Romney-Ryan Want It Both Ways on Medicare
By Josh Barro Aug 15, 2012 2:38 PM CT
The Romney-Ryan campaign has a problem. They're hammering President Barack Obama for cutting $716 billion out of Medicare over the next decade. But Paul Ryan's budget, approved this year by the Republican-controlled House of Representatives, includes those same cuts.
Conservatives are protesting that Ryan's plan to cut Medicare is different from the president's. They're right -- Ryan would actually cut $205 billion more out of Medicare over the next ten years than Obama would. You can see that on page 91 of his Fiscal Year 2013 budget proposal.

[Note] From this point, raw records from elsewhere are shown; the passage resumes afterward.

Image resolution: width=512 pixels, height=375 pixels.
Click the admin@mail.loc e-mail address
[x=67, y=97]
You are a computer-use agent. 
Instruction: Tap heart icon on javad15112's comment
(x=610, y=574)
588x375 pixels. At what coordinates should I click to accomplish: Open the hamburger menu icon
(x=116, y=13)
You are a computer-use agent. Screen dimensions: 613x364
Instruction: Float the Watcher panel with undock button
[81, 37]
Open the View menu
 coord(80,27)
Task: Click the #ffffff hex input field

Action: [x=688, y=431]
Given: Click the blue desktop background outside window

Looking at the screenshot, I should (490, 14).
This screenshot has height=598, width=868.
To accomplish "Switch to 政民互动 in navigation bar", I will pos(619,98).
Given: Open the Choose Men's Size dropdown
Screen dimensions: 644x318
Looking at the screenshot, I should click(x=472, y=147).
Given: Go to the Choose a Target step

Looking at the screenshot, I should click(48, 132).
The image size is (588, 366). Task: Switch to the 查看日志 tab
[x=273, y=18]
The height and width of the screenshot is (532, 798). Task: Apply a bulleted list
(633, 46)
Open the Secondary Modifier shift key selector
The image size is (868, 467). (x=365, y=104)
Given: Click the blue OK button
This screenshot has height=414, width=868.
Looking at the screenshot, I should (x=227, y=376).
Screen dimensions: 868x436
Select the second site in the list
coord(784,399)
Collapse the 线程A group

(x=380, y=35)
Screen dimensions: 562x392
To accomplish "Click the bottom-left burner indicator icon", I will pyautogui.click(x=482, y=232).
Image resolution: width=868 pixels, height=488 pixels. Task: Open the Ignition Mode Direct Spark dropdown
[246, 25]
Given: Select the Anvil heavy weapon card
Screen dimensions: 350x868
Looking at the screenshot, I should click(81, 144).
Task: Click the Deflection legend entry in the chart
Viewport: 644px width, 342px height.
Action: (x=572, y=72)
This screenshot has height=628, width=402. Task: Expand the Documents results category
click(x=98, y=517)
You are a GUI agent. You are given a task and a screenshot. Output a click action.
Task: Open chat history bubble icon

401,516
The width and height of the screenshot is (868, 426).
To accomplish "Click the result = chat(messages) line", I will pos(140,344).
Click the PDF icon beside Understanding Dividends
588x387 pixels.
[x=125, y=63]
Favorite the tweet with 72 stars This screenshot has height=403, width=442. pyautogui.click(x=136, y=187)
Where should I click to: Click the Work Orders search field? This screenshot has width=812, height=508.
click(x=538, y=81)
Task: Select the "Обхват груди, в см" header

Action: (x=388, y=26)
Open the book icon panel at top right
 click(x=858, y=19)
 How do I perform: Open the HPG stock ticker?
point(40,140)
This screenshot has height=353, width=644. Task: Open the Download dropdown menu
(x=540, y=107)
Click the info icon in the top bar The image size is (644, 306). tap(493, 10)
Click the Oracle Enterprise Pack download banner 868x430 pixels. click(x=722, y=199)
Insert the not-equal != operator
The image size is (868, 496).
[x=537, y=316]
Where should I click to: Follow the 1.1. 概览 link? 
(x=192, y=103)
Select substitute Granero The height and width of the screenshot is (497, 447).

How does Ryan plan to achieve Medicare cuts that are deeper than the president's? Well, he doesn't say. Ryan wants to repeal the mechanisms in the Patient Protection and Affordable Care Act that are supposed to control Medicare spending, particularly the Independent Payment Advisory Board, which Ryan calls a "rationing board." He doesn't indicate what he would replace them with.
We do know one means of generating Medicare savings over the next decade that Ryan is not proposing: premium support, his signature proposal to have traditional Medicare bid against private plans. Ryan does not propose to implement premium support until 2022, meaning that it cannot be responsible for any Medicare savings he expects during the next decade.